Comparaison avec les États-Unis
Aux États-Unis, le système de santé est largement privé. Si le secteur privé baissait les coûts et améliorait les services, les Étatsuniens jouiraient d’un système beaucoup plus performant et moins cher. Or, si on excepte le délire des Invasions Barbares, la situation y serait plutôt préoccupante.
En 1998, les Étatsuniens dépensaient 4 090 $ par habitant, soit 11,5 fois le montant de 1970. Les Québécois en dépensent comparativement 1 883 $, pour une croissance de 7,6 depuis 1970. Les Québécois dépensent beaucoup moins que les Étatsuniens et contrôlent beaucoup mieux la croissance des coûts de santé. Le Québec investit 9,1 % de son PIB dans la santé contre 14 % aux États-Unis. En outre, plus de 40 millions d’Étatsuniens ne sont nullement protégés puisqu’ils ont un salaire qui les place en marge des protections publiques, tout en étant insuffisant pour se payer des assurances.
Ayant admis que le système québécois coûte bien moins cher par habitant que le système étatsunien, demandons-nous si la qualité des services justifierait la différence. Pour ce faire, on utilise généralement des indicateurs. L’espérance de vie est meilleure au Québec et la mortalité infantile y est significativement moindre. Tout ça, semble-t-il, réalisé avec moins de moyens. Par exemple, en 1997, le Canada avait 2,1 médecins par 1000 habitants contre 2,7 aux États-Unis et 7,5 membres du personnel qualifié contre 8,3 chez nos voisins.
Ce qui coûte cher
Tout cela n’implique pas que notre situation soit parfaite. Certaines améliorations pourraient être apportées. Pendant la période de 1990 à 1999, alors que les quelques médecins à salaire voyaient leur revenu baisser et que le revenu des médecins payés à l’acte et à l’unité augmentait de près de 25 %, la rémunération des médecins payés à l’acte et au forfait quotidien augmentait de 92 %, ce qui est peu compatible avec le sort du reste de la société.

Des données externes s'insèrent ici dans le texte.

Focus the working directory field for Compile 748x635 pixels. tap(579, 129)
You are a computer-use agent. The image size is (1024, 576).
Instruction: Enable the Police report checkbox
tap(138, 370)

Une autre cause de l’augmentation des coûts demeure le prix des médicaments qui a plus que doublé en 10 ans. Mais, il est possible de faire autrement. L’Australie, avec un régime national, a réussi à maintenir ses coûts 30 % en dessous de la moyenne de l’OCDE alors que le Canada, avec sa complaisance extraordinaire pour les compagnies pharmaceutiques, est 30 % au-dessus. La différence est énorme.
Aucun argument valable
Il faut faire attention à la façon de regarder les choses. Il se peut qu’une couverture nationale pour les médicaments coûte plus cher pour le gouvernement, mais les coûts publics additionnés aux coûts privés sont bien plus élevés. Le citoyen gagnerait à payer en taxes un coût moindre que son paiement total actuel. Les gens doivent cesser de paniquer en regardant le montant du budget de la santé et ne pas se laisser manipuler par les mercenaires des profits privés.
Des chiffres qui précèdent, une chose apparaît clairement : dès que nous nous approchons du privé, les coûts augmentent, des gens passent à travers les mailles d’un filet social de plus en plus lâche pendant que les indicateurs de qualité se dégradent. Alors, au-delà des discours vides, où sont les arguments sérieux en faveur des PPP ? Nous attendons toujours.